In a competitive industry, management companies must continuously find ways to retain current clients while honing an edge that makes them appealing to new customers. This is especially true in these tough economic times, as many individuals and communities face financial hardship and must make tough choices about the services they purchase. While economic turmoil and the housing slump have affected many areas of the real estate industry, management has not been hit as hard as some other areas—at least not yet. Companies are rolling with the punches and offering their new and existing clients the same high level of service, plus a few extras as well.
Hanging in There
“[The recession] hasn’t affected [the market] to the degree where the developer gets affected. Housing that is built needs to be managed,” says Stephen Elbaz, president of Esquire Management Corp. in Brooklyn. “It’s not really tied to stock market and housing market, because most new housing in New York replaces old housing.”

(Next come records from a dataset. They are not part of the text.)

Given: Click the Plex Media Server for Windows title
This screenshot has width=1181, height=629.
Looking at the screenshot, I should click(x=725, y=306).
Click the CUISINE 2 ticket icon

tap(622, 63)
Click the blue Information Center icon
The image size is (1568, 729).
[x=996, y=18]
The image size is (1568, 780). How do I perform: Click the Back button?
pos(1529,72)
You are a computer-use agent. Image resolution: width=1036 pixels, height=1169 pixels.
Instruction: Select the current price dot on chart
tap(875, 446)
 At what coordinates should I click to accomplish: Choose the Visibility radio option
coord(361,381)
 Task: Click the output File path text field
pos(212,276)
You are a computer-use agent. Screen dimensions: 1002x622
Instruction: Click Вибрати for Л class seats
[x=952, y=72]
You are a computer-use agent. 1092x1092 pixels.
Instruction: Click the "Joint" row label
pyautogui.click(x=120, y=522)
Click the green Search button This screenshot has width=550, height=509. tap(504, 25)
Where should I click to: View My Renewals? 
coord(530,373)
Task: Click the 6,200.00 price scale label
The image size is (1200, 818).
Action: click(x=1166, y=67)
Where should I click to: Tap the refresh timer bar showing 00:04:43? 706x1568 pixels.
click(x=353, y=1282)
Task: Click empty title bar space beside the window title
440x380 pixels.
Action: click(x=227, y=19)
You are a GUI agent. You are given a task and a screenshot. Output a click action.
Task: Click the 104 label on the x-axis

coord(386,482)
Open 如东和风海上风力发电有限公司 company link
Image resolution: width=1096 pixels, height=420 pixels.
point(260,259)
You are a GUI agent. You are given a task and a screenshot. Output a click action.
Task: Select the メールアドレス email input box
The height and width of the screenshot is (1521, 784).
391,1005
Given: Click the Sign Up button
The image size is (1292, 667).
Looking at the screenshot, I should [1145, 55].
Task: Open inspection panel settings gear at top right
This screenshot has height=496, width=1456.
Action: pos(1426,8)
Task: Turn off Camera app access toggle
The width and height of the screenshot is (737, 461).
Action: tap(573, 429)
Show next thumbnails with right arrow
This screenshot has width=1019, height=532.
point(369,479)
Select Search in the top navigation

But so far at least, the economy has not forced buildings to start bargain hunting for a different management company. In part, because the nature of management deals with existing housing, management companies are not experiencing a lack of business.
“In terms of the housing boom and what we do with community associations, once those units have been filled, they need to be managed,” says Paul A. Santoriello, president of Taylor Management Company in Cedar Knolls, New Jersey. “The slumping economy doesn’t impact us as significantly on an immediate basis because there’s a lot out there to be managed, and our industry is somewhat recession resistant. The market has grown significantly, so our business has grown. But so has the management industry with regard to managers coming into it. They’re coming from two places: new companies being formed to manage community associations, and existing property mangers looking to focus on this marketplace because of its growth.”
While the current economic crisis might not be affecting management companies directly, they sometimes feel the effects indirectly, through their customers. With funds tight for many people, maintenance fees and other bills sometimes become delinquent.